Exercice proposé A: Reproduisez à l'identique toutes les lignes des entrées placées après l'extrait, sans y inclure les images.
□ □ □ □
5. L’article 26, paragraphe 1, du règlement n° 1255/1999 dispose que «[t]oute importation dans la Communauté des produits visés à l’article 1er est soumise à la présentation d’un certificat d’importation. Toute exportation hors de la Communauté de ces produits peut être soumise à la présentation d’un certificat d’exportation». En vertu de l’article 26, paragraphe 2, «[l]e certificat est délivré par les États membres à tout intéressé qui en fait la demande, quel que soit le lieu de son établissement dans la Communauté, sans préjudice des dispositions prises pour l’application des articles 29, 30 et 31. Le certificat est valable dans toute la Communauté […]». L’article 26, paragraphe 3, du règlement n° 1255/1999 dispose que la Commission adopte la liste des produits pour lesquels des certificats d’exportation sont exigés, la période de validité des certificats et les autres modalités d’application de l’article, conformément à la procédure posée à l’article 42. L’article 29, paragraphe 1, du règlement n° 1255/1999 dispose que «[l]es contingents tarifaires pour les produits visés à l’article 1er découlant des accords conclus en conformité avec l’article 300 du traité ou de tout autre acte du Conseil sont ouverts et gérés selon les modalités fixées selon la procédure prévue à l’article 42». Les méthodes possibles de gestion des contingents sont exposées à l’article 29, paragraphe 2, qui spécifie que ces méthodes «évitent toute discrimination entre les opérateurs intéressés» (6). En vertu de l’article 44 du règlement n° 1255/1999, le règlement «doit être appliqué de telle sorte qu’il soit tenu compte, parallèlement et de manière appropriée, des objectifs prévus aux articles 33 et 131 du traité».
Règlement n° 2535/2001 de la Commission
6. Le règlement n° 2535/2001, adopté sur la base des articles 26, paragraphe 3, et 29, paragraphe 1, du règlement n° 1255/1999, pose les règles pour la mise en œuvre du régime d’importation du lait et des produits laitiers et l’ouverture des contingents tarifaires. Le titre 2 du règlement n° 2535/2001 prévoit des règles spécifiques relatives aux importations à droit réduit. Ce titre pose trois régimes d’importation alternatifs, chacun s’appliquant à certains produits définis et entraînant un droit réduit.
□ □ □ □
Exercice proposé B: Traduisez en anglais cette phrase de l'extrait : « Le titre 2 du règlement n° 2535/2001 prévoit des règles spécifiques relatives aux importations à droit réduit. »
□ □ □ □
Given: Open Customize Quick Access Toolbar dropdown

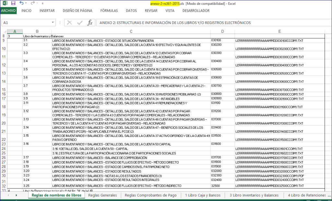Looking at the screenshot, I should (43, 3).
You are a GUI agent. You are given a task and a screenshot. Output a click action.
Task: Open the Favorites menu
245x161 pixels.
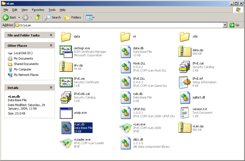pos(38,10)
□ □ □ □
Résultat correct A:
Given: Open Customize Quick Access Toolbar dropdown

Looking at the screenshot, I should (43, 3).
You are a GUI agent. You are given a task and a screenshot. Output a click action.
Task: Open the Favorites menu
245x161 pixels.
pos(38,10)

Résultat correct B: Title 2 of Regulation No 2535/2001 lays down specific rules on reduced-duty imports.